How Shainfeld Law Can Help You With Jeep Lemon Law

“Lemon Law Presumption” is when a vehicle is presumed to be a lemon for one or more of the following things happening within 18 months or 18,0000 miles of being purchased:

  • Been repaired 2 or more times for a grave safety defect that could cause severe injury or even death.
  • Been repaired 4 or more times for a continuous non-substantial safety defect.
  • Any sort of defect places it as undrivable for more than 30 days.

If you’ve experienced any of these scenarios, you may have a lemon. Even if your car doesn’t meet all of the criteria above, you may be entitled to some sort of recovery. Contact us today for an evaluation of your case — we’d love to help you get the Jeep lemon law case settlement you deserve.

What does “reasonable number” of repairs mean for your Jeep?

Although Jeep lemon laws vary, in California there is a certain criterion that states when a “reasonable number” of repair attempts have been made. In order for your Jeep to be a lemon, one of the following scenarios must occur:

  • The vehicle is repaired at least two times for a defect that could cause serious injury or death and the Jeep manufacturer has been notified.
  • The vehicle is repaired at least four times for a persistent non-substantial defect.
  • The vehicle is out of service for more than 30 days.

Recent Jeep Recalls

Ever purchase a new Jeep from the dealership and come home to a shiny white envelope with the words, “RECALL NOTICE”, stamped across the front? Major automotive brands are always trying to track and analyze problems with their Jeeps. They do this both to maintain safety standards as well as encourage efficiency in future production. Have you noticed the emphasis on safety ratings in automobile commercials? Companies place a ton of value in their safety (and the perception of their vehicle safety), so it’s only natural that they’ll care immensely about tracking performance issues.

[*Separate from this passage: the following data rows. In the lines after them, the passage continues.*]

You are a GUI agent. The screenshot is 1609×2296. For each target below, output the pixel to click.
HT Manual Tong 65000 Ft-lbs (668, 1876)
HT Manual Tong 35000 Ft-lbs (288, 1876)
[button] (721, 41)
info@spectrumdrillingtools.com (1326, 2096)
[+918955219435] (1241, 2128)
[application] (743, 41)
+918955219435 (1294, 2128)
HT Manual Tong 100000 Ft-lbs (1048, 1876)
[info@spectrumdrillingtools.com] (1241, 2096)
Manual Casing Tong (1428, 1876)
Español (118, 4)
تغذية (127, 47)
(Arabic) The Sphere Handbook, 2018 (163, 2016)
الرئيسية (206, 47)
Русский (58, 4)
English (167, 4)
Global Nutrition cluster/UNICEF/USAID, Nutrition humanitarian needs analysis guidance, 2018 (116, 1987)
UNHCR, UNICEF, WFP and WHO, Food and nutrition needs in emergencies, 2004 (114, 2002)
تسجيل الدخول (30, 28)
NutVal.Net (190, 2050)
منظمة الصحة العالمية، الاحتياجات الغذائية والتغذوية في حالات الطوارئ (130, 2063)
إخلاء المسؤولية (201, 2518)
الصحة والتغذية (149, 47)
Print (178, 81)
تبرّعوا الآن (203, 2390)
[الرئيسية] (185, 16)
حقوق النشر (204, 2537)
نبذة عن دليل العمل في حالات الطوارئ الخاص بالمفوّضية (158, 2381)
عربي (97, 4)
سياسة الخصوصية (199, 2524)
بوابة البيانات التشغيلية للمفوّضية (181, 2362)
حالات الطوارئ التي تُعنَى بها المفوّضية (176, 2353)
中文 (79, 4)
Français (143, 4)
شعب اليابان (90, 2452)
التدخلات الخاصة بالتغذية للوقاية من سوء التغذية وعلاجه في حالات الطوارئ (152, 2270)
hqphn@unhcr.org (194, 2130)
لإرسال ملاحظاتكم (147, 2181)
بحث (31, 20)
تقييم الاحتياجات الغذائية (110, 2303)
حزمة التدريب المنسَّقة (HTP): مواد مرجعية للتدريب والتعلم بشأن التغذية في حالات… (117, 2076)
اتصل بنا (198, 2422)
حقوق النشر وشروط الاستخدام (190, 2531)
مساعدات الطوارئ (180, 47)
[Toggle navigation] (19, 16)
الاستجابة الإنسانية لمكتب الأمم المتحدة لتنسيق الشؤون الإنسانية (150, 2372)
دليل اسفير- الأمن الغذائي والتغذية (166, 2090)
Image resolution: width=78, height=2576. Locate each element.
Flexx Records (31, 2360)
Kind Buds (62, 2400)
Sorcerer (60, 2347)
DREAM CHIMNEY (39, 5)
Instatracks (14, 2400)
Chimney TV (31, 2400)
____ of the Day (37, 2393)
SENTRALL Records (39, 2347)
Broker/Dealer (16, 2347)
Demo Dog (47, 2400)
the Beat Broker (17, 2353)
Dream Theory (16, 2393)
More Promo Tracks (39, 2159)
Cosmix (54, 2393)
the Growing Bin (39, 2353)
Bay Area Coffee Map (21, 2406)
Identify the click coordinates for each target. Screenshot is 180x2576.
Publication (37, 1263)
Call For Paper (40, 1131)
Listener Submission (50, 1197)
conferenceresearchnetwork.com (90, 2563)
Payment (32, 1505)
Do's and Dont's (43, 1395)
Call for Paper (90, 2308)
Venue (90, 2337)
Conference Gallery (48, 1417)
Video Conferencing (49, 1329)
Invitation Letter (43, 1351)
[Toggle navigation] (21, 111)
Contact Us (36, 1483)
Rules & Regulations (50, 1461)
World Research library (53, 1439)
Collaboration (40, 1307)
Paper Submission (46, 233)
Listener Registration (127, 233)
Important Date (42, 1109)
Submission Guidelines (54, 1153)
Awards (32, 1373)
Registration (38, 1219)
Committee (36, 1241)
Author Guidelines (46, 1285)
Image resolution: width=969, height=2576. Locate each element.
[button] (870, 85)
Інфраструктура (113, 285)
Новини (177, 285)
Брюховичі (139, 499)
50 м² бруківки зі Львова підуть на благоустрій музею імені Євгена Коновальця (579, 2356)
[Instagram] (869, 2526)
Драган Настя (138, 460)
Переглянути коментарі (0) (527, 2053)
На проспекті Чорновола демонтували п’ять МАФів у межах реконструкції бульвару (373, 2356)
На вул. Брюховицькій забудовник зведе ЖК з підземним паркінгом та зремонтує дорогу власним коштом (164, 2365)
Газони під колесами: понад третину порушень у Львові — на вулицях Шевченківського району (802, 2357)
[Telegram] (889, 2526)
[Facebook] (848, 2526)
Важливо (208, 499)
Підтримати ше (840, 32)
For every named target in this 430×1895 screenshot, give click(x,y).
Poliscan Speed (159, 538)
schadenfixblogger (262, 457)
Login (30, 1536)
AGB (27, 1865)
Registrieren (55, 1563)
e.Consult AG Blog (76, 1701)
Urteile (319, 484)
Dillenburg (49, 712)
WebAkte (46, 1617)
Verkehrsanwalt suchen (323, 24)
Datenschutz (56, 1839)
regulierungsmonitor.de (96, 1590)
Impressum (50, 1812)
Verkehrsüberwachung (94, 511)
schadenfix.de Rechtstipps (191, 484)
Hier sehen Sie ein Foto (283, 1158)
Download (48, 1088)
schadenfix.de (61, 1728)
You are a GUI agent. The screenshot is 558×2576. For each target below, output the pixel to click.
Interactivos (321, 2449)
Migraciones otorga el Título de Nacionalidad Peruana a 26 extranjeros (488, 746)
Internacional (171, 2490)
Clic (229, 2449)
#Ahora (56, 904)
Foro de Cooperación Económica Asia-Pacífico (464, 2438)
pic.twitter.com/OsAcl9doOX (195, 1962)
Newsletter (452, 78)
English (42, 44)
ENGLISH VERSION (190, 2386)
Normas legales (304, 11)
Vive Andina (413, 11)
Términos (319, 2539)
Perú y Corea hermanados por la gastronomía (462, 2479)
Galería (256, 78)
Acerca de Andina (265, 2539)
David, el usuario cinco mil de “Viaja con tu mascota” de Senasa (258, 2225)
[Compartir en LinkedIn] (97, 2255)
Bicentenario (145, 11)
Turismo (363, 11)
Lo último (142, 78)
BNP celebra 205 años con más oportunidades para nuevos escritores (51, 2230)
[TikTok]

These performance and safety concerns can range from the simplest of things like a faulty window lock to something more serious, related to the engine or transmission. Even the seemingly most minor of malfunctions can wind up causing serious danger when not noticed and corrected, particularly with parts that relate directly to the operation of the motor vehicle.

When these malfunctions happen, often enough drivers return to the dealership first to have the vehicle inspected. Consequently, this is one of many reasons to take your car to a dealership for maintenance. The dealership will log issues, and when they happen beyond the limits of normal wear and tear or seem extraordinary in nature, the automaker will typically begin investigating the problem. This typically means gathering info on manufacturing processes on a day-by-day, vehicle-by-vehicle level to follow the specifics of the error in question. Once the issue is spotted, the Jeep maker will announce a recall.

Recalls will also be issued by the National Highway Traffic Safety Administration. Automobile makers will scan records and reach out to buyers of Jeeps within the manufacture date in question to suggest bringing the vehicle in to correct the problem, typically free of charge. They track VINs to communicate with original owners; however, if you purchased the vehicle used you need to be particularly prudent to check online for recall notices.

For Jeep owners out there, one recent recall example includes:


Chrysler Recall of 18,000 Jeep Wranglers in Summer 2018

The automaker signaled the recall, concerned that a faulty welding problem in the frame could result in a sudden crash, injury and loss of life. The weld, on the front track bar, keeps the axles centered. If the bar were to separate from the frame, steering would be impeded and the vehicle could quickly crash. This is of notable concern, particularly when the Wrangler is the second-most popular Jeep vehicle.

2018 and 2019 models were affected by this recall notice. Fiat Chrysler Automobiles noted that, of the 18,000 vehicles being recalled, they only suspect that 4% of vehicles will be susceptible to the weld failure but still want to take extra precautionary measures to address the concern.

When recalls as this occurs, it’s best to contact your local dealership immediately and schedule an appointment to have your Jeep inspected and the recall corrected. Don’t hesitate! Avoid accidents and injuries by correcting your recalls as soon as possible.